START EXTRACTED INFORMATION
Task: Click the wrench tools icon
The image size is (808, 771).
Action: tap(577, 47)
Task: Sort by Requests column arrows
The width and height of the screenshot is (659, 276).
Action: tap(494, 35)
END EXTRACTED INFORMATION
**STATED PROBLEM:**
Rewrite the lines from the one containing "Task: Sort by Requests column arrows" through the end of the rows, changing "column" to "field" and leaving everything else as it is. Give only those lines.

**REPLY TO THE TASK:**
Task: Sort by Requests field arrows
The width and height of the screenshot is (659, 276).
Action: tap(494, 35)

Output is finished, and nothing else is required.